My Current View of Obama
Posted on December 18th, 2008 at 1:04 pm by Steve

Looks a lot like this:

Yes, that’s the underside of a bus. Meaning, I’m pretty sure I just got thrown under it:

President-elect Barack Obama’s swearing-in ceremony will feature big names like minister Rick Warren… Warren, the prominent evangelical and founder of the Saddleback Church in Lake Forest, California, will deliver the ceremony’s invocation.

Rick Warren isn’t just anti-gay, he’s one of the key organizers supporting the ban on gay marriage in California. He’s a bully with a pulpit, who consistently spews lies and bigotry towards gay people, cloaked in the language of his religion. Here’s Pastor Warren on gay marriage:

“The issue to me, I’m not opposed to that as much as I’m opposed to redefinition of a 5,000 year definition of marriage. I’m opposed to having a brother and sister being together and calling that marriage. I’m opposed to an older guy marrying a child and calling that marriage. I’m opposed to one guy having multiple wives and calling that marriage.”

Obama defended his choice of Pastor Warren by saying, “it is important for America to come together even though we may have disagreements on certain social issues.”

I’m assuming that means he’ll be inviting David Duke to speak at next year’s Martin Luther King Day celebration? After all, Duke is opposed to interracial marriages, and it’s important to “come together even though we may have disagreements on certain social issues.”

I can’t tell you how good it feels to have the President-elect tell me that my civil and human rights are nothing more than “certain social issues” on which people of good conscience can “disagree.”

Unlike America, Where Shoe-Throwing Is a Sign of Respect
Posted on December 15th, 2008 at 11:52 am by Steve

All the news orgs doing it. BBC:

The soles of shoes are considered the ultimate insult in Arab culture.

CNN:

Hurling shoes at someone, or sitting so that the bottom of a shoe faces another person, is considered an insult among Muslims.

The New York Times (from an earlier shoe-throwing episode):

During the argument, heated words were exchanged and shoes were thrown, a severe insult in the Arab world.

This persistently stupid meme has been harped upon by The Angry Arab for quite some time now.

Yikes.
Posted on November 6th, 2008 at 1:10 pm by Steve

Dan Savage highlights some disturbing exit poll data:

African American voters in California voted overwhelmingly for Prop 8, writing anti-gay discrimination into California’s constitution and banning same-sex marriage in that state. Seventy percent of African American voters approved Prop 8, according to exit polls, compared to 53% of Latino voters, 49% of white voters, 49% of Asian voters.

The Mormon Church ran a deceitful campaign that, among other lies, claimed that Barack Obama supported Proposition 8. While Obama clearly stated his opposition to Prop 8, he did so rather quietly. He also confused the matter by also stating unequivocally that he opposes gay marriage.

African-American turnout was considerably higher due to Obama’s candidacy and effective ground game. Obama’s failure to vigorously and clearly oppose Proposition 8 is all the more disheartening in the light of these numbers.

_ _ _

- _Required work_:
Return the portion of the blog page between "I can’t tell" and "insult among Muslims.", inclusive, copied word for word. The listing after the blog page is separate material.

- _Given material_:

_ _ _

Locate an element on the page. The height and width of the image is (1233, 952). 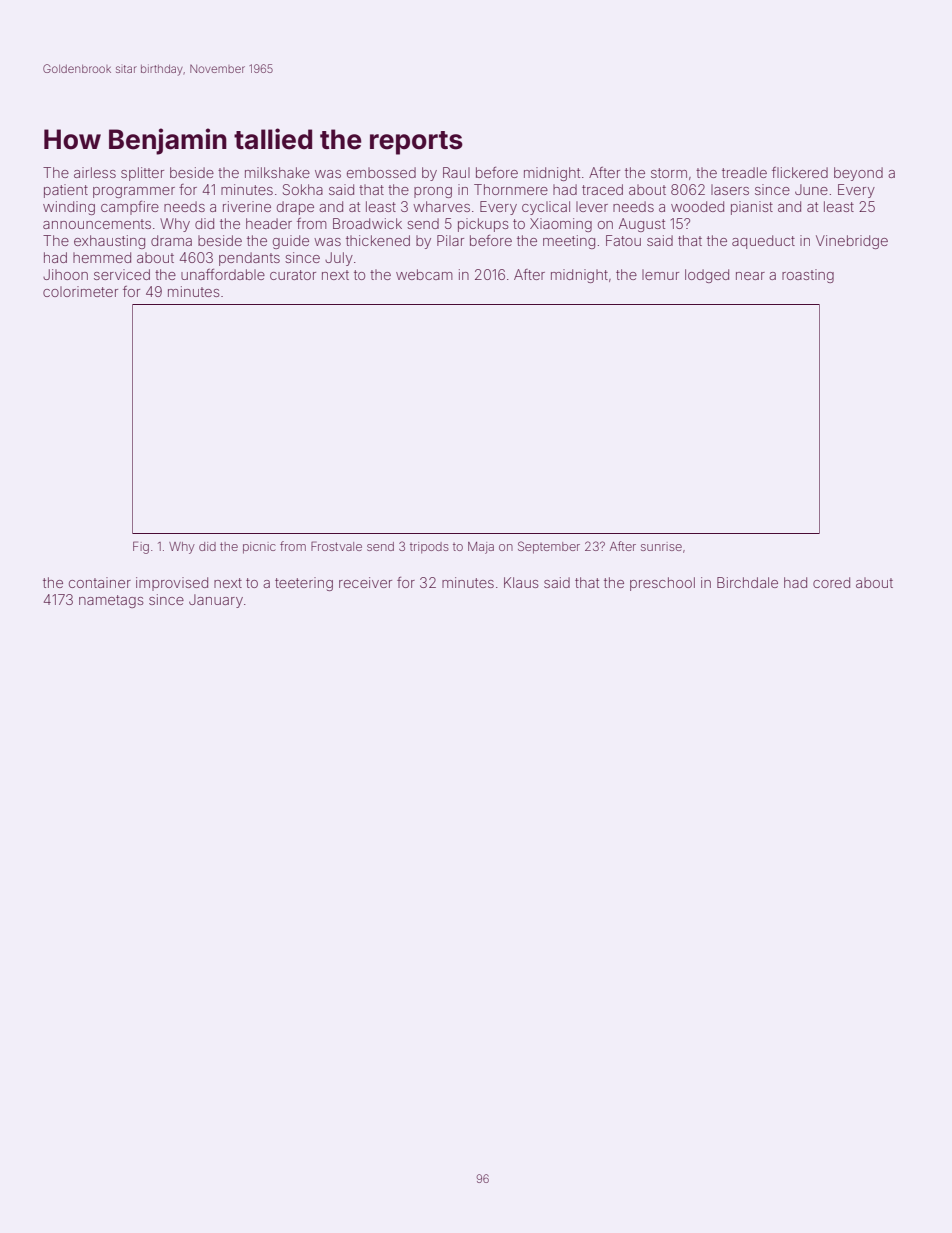
Fig is located at coordinates (141, 547).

_ _ _

- _Result of the task_:
I can’t tell you how good it feels to have the President-elect tell me that my civil and human rights are nothing more than “certain social issues” on which people of good conscience can “disagree.”

Unlike America, Where Shoe-Throwing Is a Sign of Respect
Posted on December 15th, 2008 at 11:52 am by Steve

All the news orgs doing it. BBC:

The soles of shoes are considered the ultimate insult in Arab culture.

CNN:

Hurling shoes at someone, or sitting so that the bottom of a shoe faces another person, is considered an insult among Muslims.